-- Material supplied follows --
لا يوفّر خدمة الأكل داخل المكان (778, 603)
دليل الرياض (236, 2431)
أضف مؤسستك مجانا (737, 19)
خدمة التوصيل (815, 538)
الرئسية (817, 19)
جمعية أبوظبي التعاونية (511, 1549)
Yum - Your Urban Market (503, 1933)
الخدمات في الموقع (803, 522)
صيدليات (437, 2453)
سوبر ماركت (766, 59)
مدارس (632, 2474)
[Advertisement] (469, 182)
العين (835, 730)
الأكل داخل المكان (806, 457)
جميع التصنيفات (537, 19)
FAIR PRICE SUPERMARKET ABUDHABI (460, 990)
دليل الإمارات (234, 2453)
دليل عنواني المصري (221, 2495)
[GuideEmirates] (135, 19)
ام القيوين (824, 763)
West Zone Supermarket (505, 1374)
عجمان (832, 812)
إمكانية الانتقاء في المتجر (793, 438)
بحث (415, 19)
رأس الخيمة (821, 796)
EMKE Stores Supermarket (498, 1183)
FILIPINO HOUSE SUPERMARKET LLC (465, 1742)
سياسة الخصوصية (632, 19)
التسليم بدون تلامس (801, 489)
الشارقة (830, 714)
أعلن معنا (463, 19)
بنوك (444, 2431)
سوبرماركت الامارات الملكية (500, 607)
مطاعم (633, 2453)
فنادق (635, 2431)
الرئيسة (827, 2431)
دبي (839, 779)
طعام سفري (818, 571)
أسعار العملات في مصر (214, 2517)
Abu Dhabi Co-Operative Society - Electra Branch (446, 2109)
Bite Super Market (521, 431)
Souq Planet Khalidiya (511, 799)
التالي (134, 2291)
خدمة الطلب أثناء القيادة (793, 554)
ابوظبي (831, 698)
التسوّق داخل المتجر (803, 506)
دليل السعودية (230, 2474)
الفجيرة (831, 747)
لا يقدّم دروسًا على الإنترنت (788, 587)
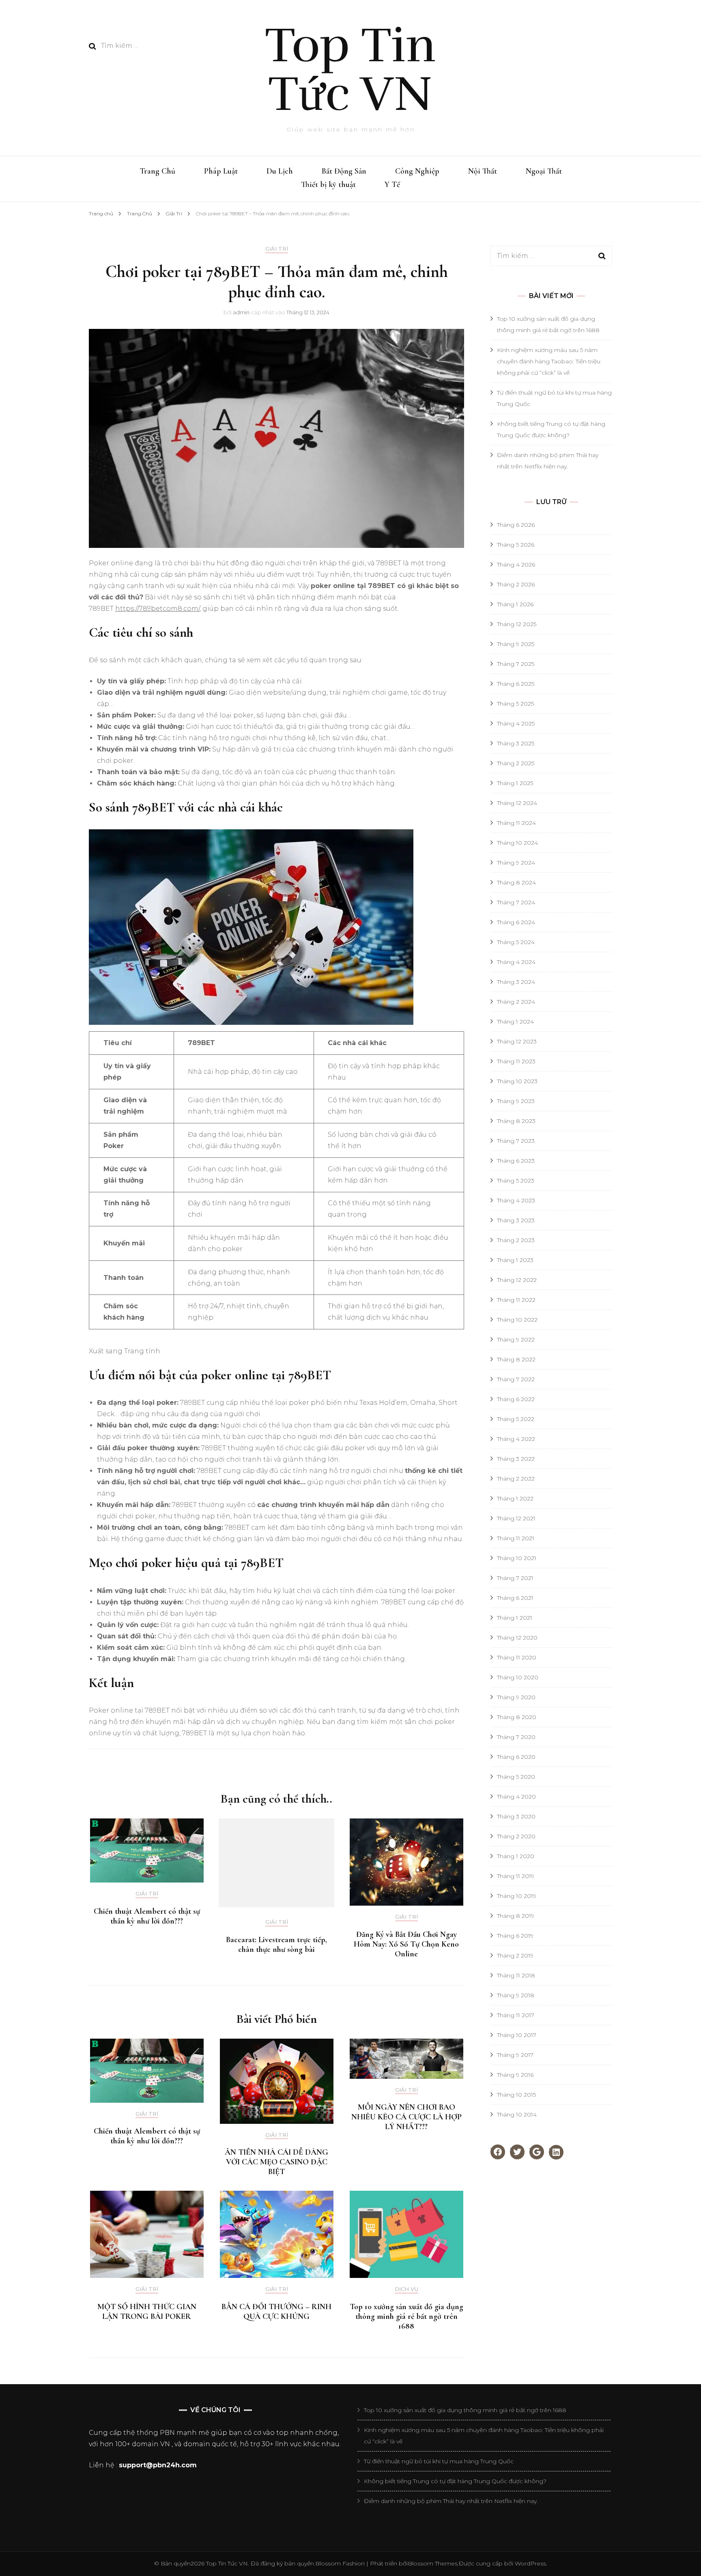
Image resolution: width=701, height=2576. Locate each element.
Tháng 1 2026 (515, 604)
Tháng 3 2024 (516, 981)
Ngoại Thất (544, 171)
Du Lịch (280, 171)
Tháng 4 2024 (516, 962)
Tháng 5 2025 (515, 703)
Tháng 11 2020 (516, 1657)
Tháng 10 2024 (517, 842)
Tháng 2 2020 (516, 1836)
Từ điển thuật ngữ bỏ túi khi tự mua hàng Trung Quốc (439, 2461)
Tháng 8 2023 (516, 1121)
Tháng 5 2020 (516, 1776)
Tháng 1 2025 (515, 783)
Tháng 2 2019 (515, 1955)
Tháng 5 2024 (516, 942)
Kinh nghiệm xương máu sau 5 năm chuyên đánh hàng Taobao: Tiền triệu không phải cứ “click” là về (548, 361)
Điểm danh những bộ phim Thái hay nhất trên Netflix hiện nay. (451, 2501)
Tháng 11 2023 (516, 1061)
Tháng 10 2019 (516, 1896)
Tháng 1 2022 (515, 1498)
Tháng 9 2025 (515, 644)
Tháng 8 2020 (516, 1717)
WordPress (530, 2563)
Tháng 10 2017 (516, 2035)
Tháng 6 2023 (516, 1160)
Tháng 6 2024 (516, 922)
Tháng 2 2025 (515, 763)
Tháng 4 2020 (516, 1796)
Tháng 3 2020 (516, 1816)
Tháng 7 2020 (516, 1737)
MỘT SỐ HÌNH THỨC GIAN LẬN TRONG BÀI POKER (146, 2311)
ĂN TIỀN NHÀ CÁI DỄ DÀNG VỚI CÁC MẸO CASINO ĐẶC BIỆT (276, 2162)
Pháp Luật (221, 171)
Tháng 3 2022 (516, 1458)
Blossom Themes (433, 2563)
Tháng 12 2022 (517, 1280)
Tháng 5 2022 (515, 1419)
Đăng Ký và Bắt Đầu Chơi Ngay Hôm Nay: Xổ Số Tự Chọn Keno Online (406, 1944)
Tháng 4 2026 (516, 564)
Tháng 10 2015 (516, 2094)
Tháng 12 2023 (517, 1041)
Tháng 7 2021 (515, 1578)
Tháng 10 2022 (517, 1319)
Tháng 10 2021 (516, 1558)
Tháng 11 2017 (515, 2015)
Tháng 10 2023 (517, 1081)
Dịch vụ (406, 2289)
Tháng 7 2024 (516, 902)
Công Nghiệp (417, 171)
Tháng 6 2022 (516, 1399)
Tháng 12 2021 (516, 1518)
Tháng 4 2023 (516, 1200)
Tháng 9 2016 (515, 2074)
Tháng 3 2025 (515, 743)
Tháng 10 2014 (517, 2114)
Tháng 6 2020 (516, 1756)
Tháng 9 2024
-- Material supplied concluded --
**What is needed**
Could you return exactly the lines above from the line with "Tháng 4 2024 (516, 962)" to the line with "Tháng 9 2025 (515, 644)", both included, and nothing else?

**Completed task**
Tháng 4 2024 (516, 962)
Tháng 5 2025 (515, 703)
Tháng 11 2020 (516, 1657)
Tháng 10 2024 (517, 842)
Tháng 2 2020 (516, 1836)
Từ điển thuật ngữ bỏ túi khi tự mua hàng Trung Quốc (439, 2461)
Tháng 8 2023 (516, 1121)
Tháng 5 2020 (516, 1776)
Tháng 1 2025 (515, 783)
Tháng 2 2019 (515, 1955)
Tháng 5 2024 (516, 942)
Kinh nghiệm xương máu sau 5 năm chuyên đánh hàng Taobao: Tiền triệu không phải cứ “click” là về (548, 361)
Điểm danh những bộ phim Thái hay nhất trên Netflix hiện nay. (451, 2501)
Tháng 11 2023 (516, 1061)
Tháng 10 2019 (516, 1896)
Tháng 1 2022 (515, 1498)
Tháng 9 2025 (515, 644)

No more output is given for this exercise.